Il sait par ailleurs combiner harmonieusement cet engagement personnel avec sa vie professionnelle de commis de l'Etat dans le domaine financier.
En 1959, il est placé en service détaché auprès du secrétariat général de la Communauté et ne peut que se réjouir de venir travailler à proximité de celui qui, à ses yeux, continue d'incarner l'esprit de Résistance. Là, pendant trois ans, il a en charge les affaires économiques et financières, et notamment les questions monétaires liées à la mise en place de la zone franc et de ses principales institutions.
Le 26 juin 1962, la Cour est légitimement fière d'accueillir une telle recrue au sein du référendariat.
Affecté à la quatrième chambre à laquelle il restera fidèle jusqu'au bout,
en dehors d'un bref passage au cabinet de Jacques Baumel au second semestre 1969, Jean Mialet va vite révéler des qualités qui, tout au long de sa carrière de magistrat, lui vaudront l'estime et le respect de tous ses collègues.
Ses travaux portent essentiellement sur le contrôle des collectivités locales et d'autres organismes du secteur public local. Faisant toujours preuve de la même tranquillité souriante, il mène à bien, sans bruit et avec efficacité, les nombreuses vérifications qui lui sont confiées, alors que des accidents de santé continuent de l'éprouver.
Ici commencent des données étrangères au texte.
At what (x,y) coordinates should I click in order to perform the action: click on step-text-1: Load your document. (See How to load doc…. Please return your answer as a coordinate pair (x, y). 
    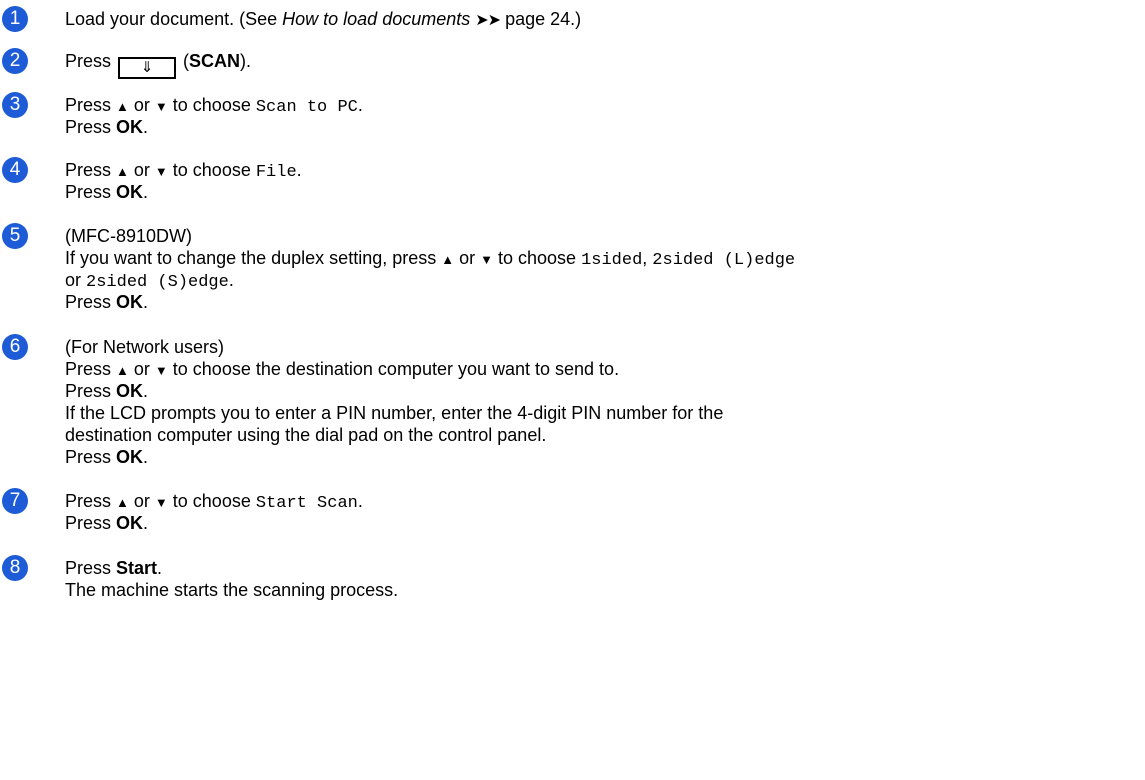
    Looking at the image, I should click on (324, 19).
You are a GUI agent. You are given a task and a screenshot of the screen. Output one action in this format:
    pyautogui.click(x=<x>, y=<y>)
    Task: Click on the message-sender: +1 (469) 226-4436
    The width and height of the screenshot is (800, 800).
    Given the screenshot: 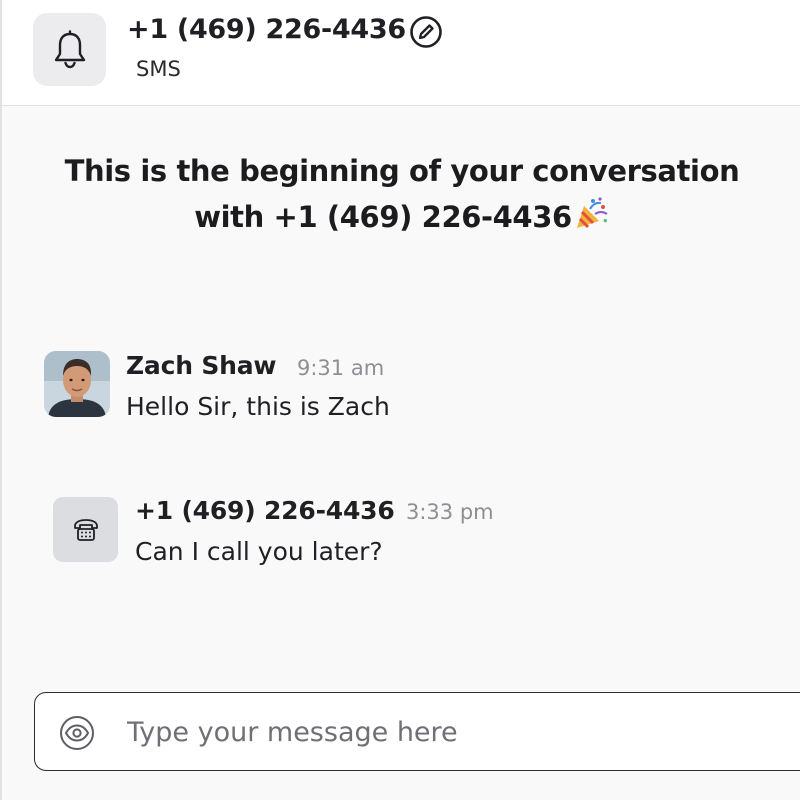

N'oubliant jamais, par tempérament et par expérience, d'introduire la dimension humaine dans l'analyse juridique des questions qu'il traite, notre collègue s'est mis au service de la Cour avec un moral et un dévouement sans faille.
Promu à la maîtrise en 1978, il poursuit dans la même voie de la disponibilité et de la conscience professionnelle alors même que sa riche personnalité et ses indéniables compétences, non seulement en matière de défense mais dans tous les sujets qui concernent la cohésion nationale, lui valent d'être consulté ou mis à contribution en de nombreuses occasions à l'extérieur de notre maison.
C'est ainsi notamment que de 1978 à 1983, il sera président de l'Institut national d'études démographiques, qu'il est membre du Conseil national de liaison défense-armée-nation depuis 1976 et membre de la Commission nationale de l'informatique et des libertés depuis 1988.
Président du conseil d'administration du musée de l'armée depuis 1984,
auteurs de trois ouvrages dont Le Déporté, la haine ou le pardon, publié en 1981, qui lui vaut le grand prix catholique de littérature cette même année-là, Jean Mialet porte, à juste titre, parmi ses nombreuses décorations, la cravate de commandeur de la Légion d'honneur.
Nous souhaitons à ce collègue unanimement apprécié une heureuse retraite au milieu des siens dont nous savons qu'elle sera également occupée et stimulée par les mêmes idéaux qui, tout au long de sa vie active, ont guidé ce grand patriote.